--- How to complete this task ---
The lines you return must be all those in the data that hold the string "agent".

--- Given records ---
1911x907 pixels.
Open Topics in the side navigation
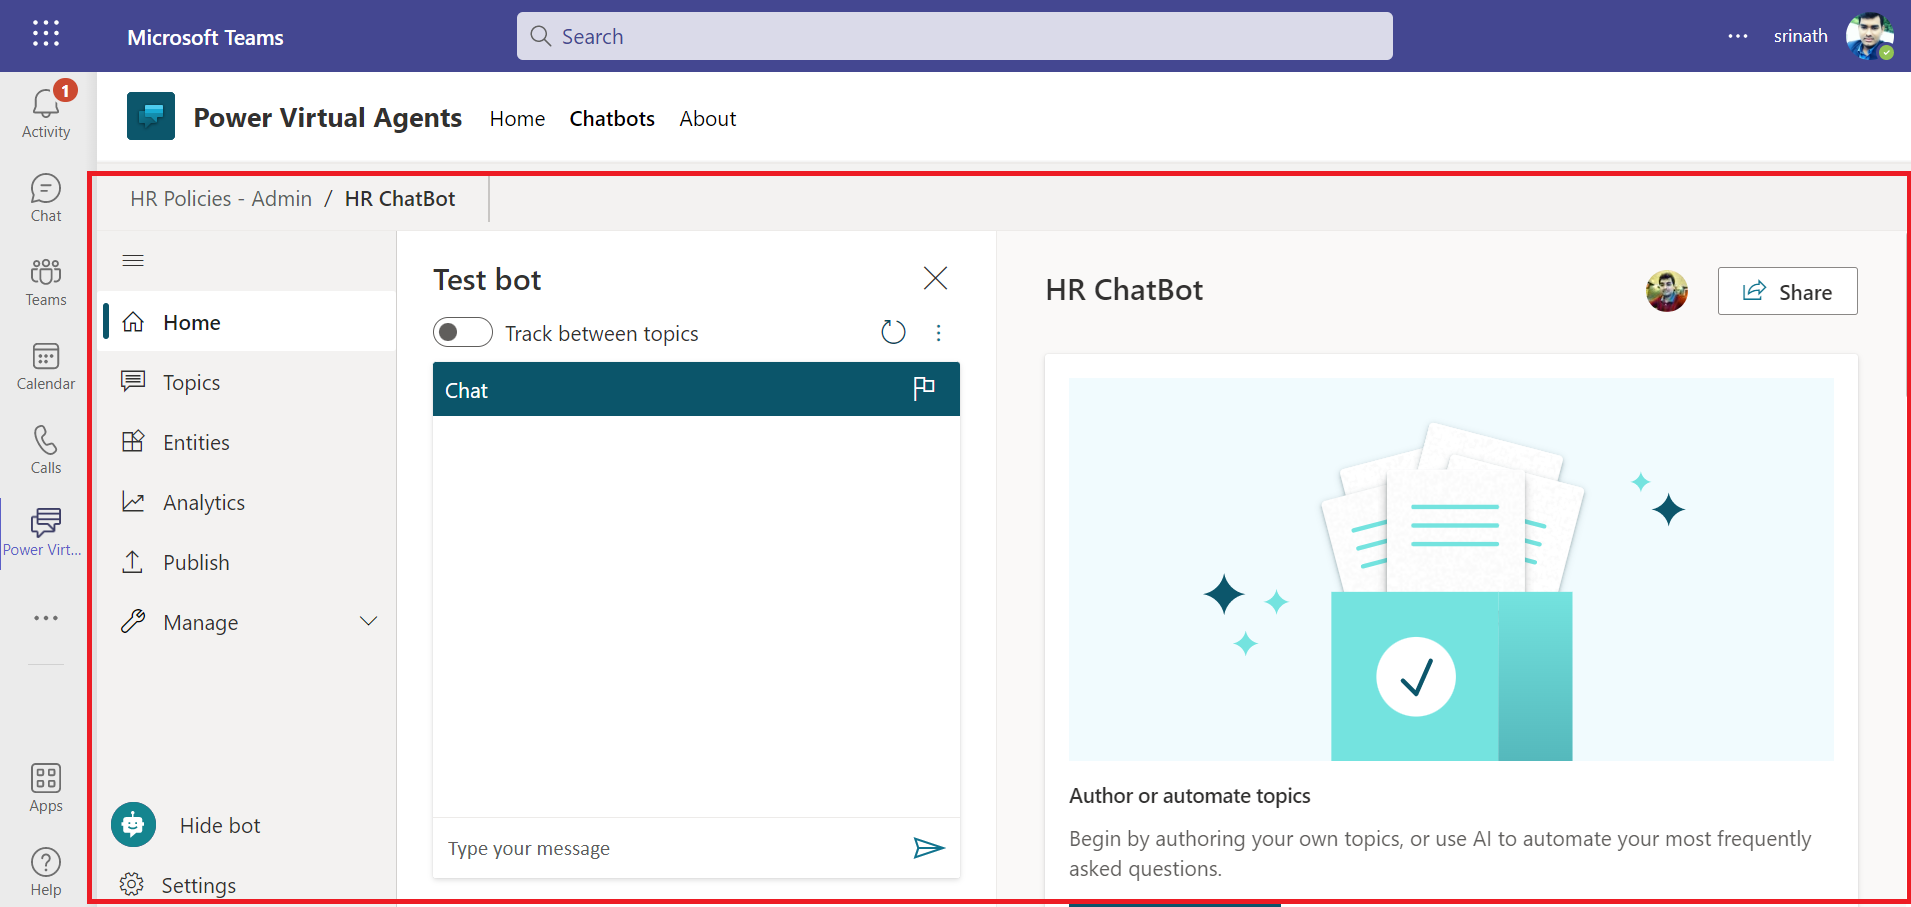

==

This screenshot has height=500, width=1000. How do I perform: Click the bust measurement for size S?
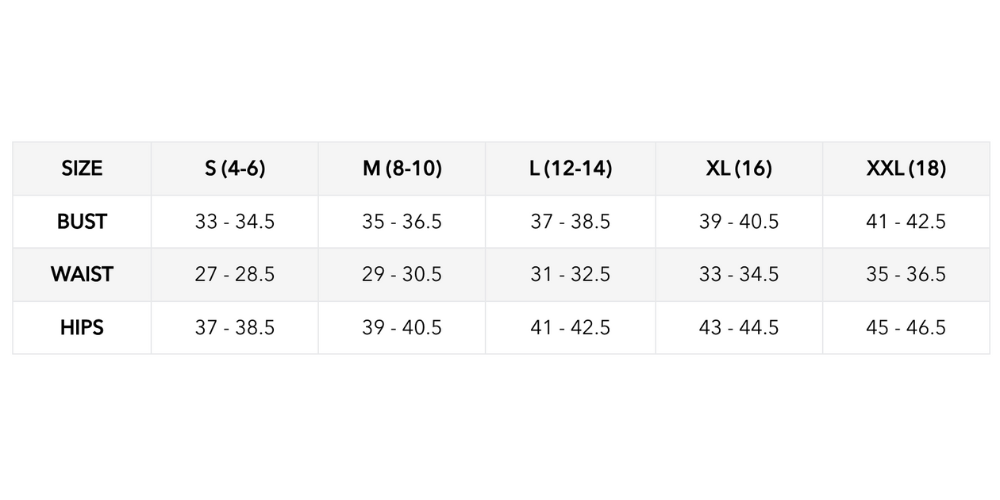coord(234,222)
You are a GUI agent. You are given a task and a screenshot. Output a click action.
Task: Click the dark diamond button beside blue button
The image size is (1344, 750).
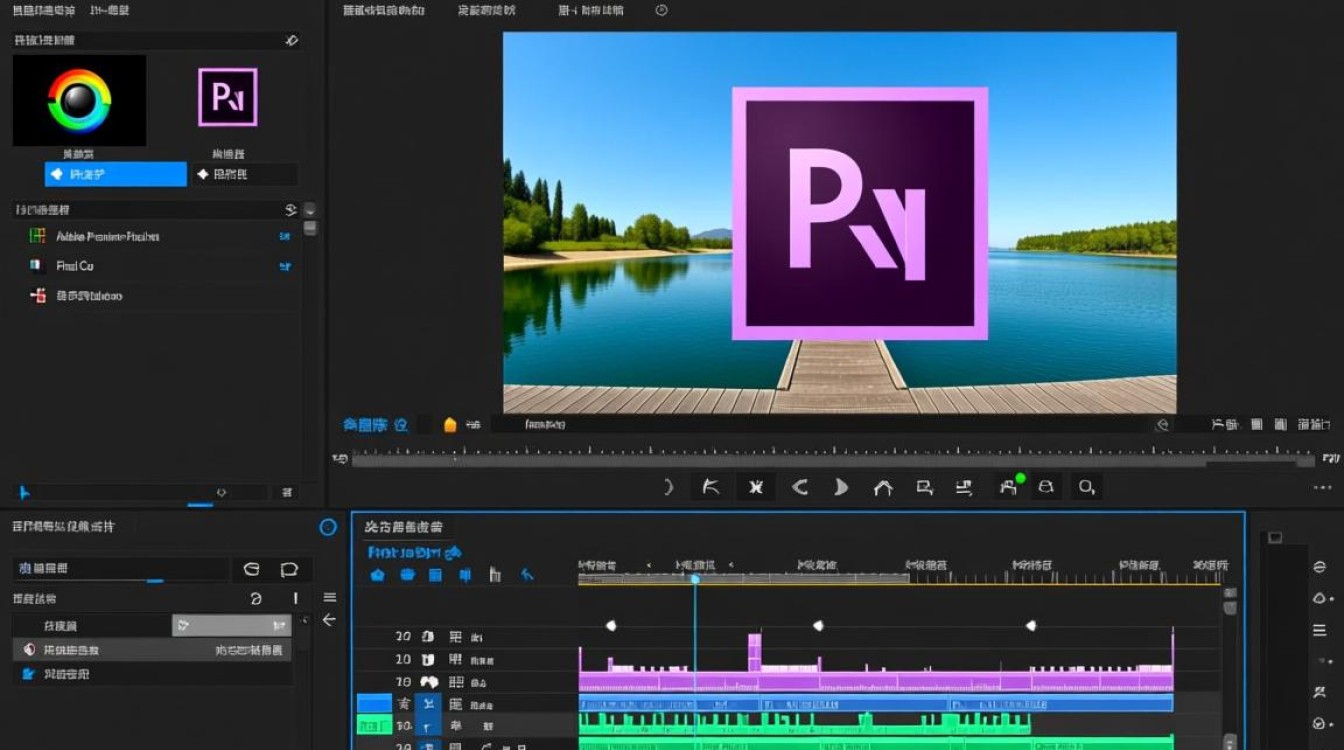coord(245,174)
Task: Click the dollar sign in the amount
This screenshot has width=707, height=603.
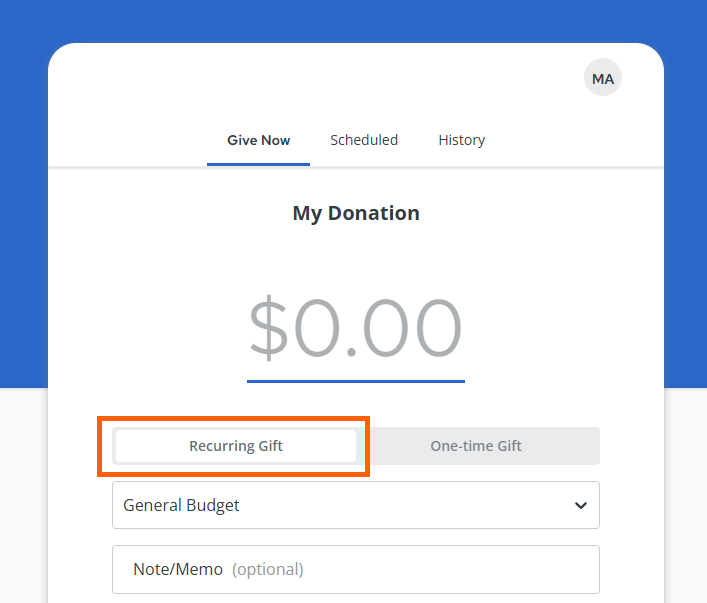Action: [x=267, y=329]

---

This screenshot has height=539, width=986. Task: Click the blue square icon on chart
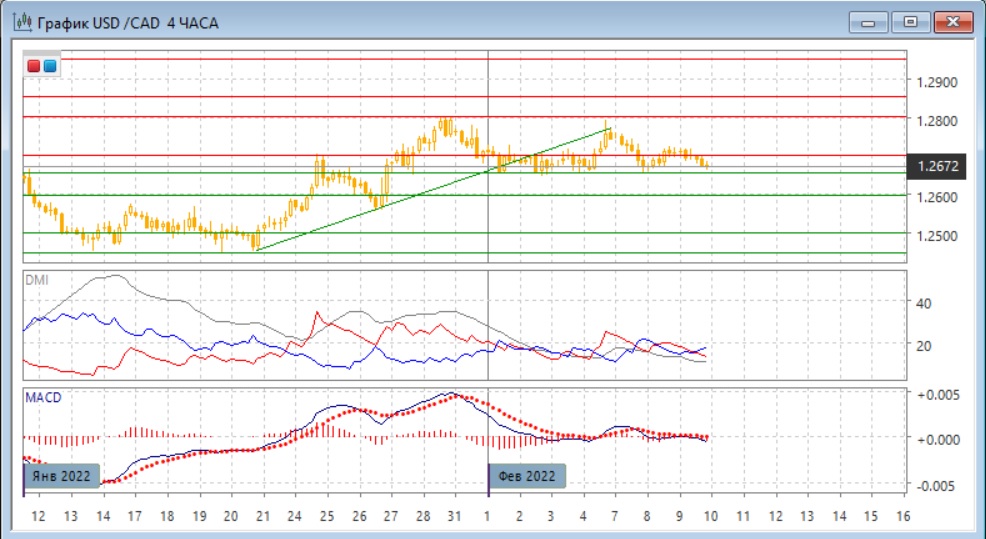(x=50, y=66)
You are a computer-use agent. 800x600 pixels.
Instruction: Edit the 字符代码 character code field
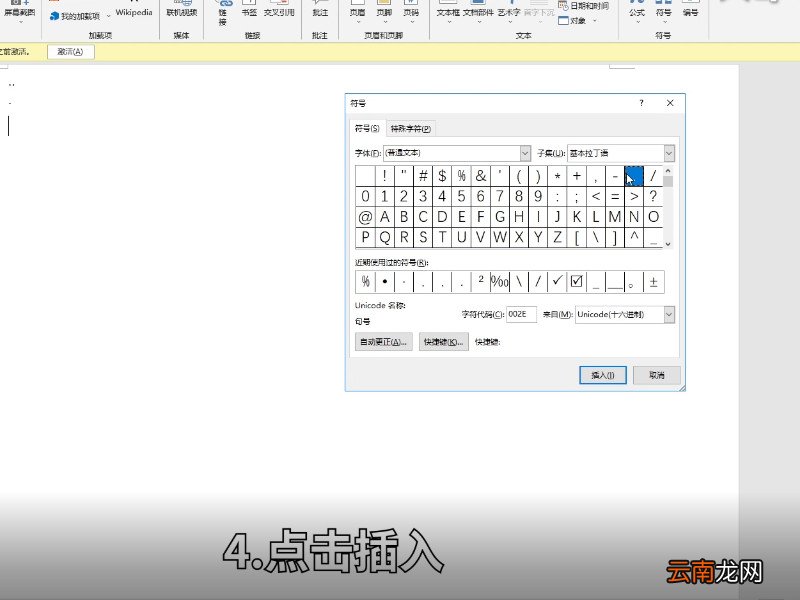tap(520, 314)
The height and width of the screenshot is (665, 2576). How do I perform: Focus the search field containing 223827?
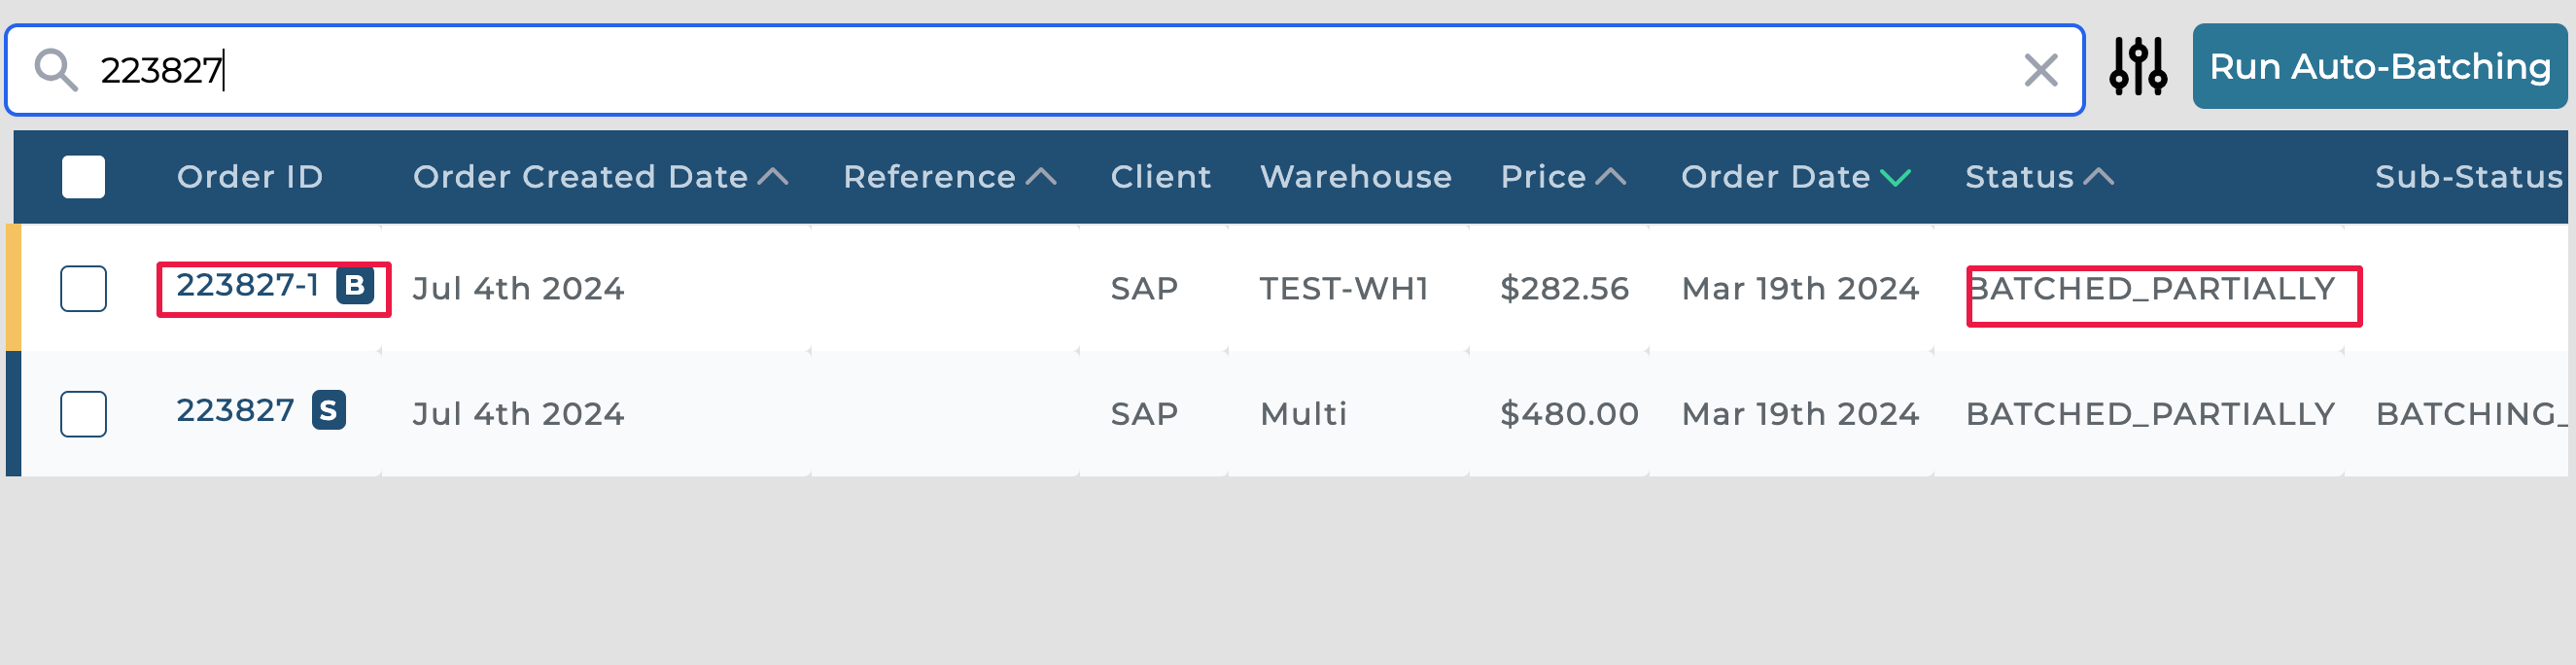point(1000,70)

--- Final answer ---
You are a GUI agent. You are given a task and a screenshot. Output a click action.
You are a computer-use agent. 800x600 pixels.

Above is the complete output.